Convertía a los pobres que llegaban a la portería para pedir limosna, curaba milagrosamente a los enfermos, interpretaba con soberana luz los lugares difíciles de la Sagrada Escritura, penetraba los secretos de los corazones, y hasta los cardenales Doria y Borja y el arzobispo de Valencia beato Juan de Ribera, le veneraban como a santo.
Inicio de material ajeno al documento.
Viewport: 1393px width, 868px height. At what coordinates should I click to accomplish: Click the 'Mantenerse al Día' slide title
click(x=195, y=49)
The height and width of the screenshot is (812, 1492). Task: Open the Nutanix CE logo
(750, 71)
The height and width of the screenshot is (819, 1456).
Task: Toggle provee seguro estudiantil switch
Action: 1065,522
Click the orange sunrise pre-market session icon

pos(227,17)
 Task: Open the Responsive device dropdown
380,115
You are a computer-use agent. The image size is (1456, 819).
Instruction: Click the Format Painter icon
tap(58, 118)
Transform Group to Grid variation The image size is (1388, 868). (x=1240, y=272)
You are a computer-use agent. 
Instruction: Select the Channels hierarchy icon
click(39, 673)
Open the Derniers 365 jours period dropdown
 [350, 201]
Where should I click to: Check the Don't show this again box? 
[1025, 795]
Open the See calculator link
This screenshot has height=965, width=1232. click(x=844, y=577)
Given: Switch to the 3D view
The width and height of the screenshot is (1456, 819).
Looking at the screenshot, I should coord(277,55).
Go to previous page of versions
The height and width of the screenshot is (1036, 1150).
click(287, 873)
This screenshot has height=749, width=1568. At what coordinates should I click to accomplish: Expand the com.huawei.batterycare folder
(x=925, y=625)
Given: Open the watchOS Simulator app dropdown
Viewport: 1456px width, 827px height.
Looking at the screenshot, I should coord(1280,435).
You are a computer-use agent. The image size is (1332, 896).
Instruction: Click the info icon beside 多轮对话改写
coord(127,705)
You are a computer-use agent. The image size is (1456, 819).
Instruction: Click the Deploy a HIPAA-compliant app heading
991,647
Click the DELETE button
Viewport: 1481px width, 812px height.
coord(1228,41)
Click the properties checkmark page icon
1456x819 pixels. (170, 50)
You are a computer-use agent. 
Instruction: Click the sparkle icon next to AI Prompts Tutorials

Morando en Gandía, y entendiendo que le llegaba el día y la hora de pasar de esta vida a la del Padre, barrió con extraordinario aseo los claustros y corredores por donde había de pasar el Señor, a quien recibió por viático, y clavando los ojos en la imagen de Jesucristo crucificado, murió tranquilamente a los cincuenta y ocho años de edad. Tres días estuvo el santo cuerpo recibiendo los obsequios de los fieles de Gandía, sin que se oyesen en el templo otras voces que las aclamaciones de los que le llamaban santo, y las alabanzas de los enfermos que repentinamente alcanzaban la salud, por los méritos del siervo de Dios.

Su fiesta litúrgica se celebra el 18 de abril, día en el que entregó su alma al Señor, después de la media noche. El 22 de mayo de 1791 fue beatificado por el Papa Pío VI.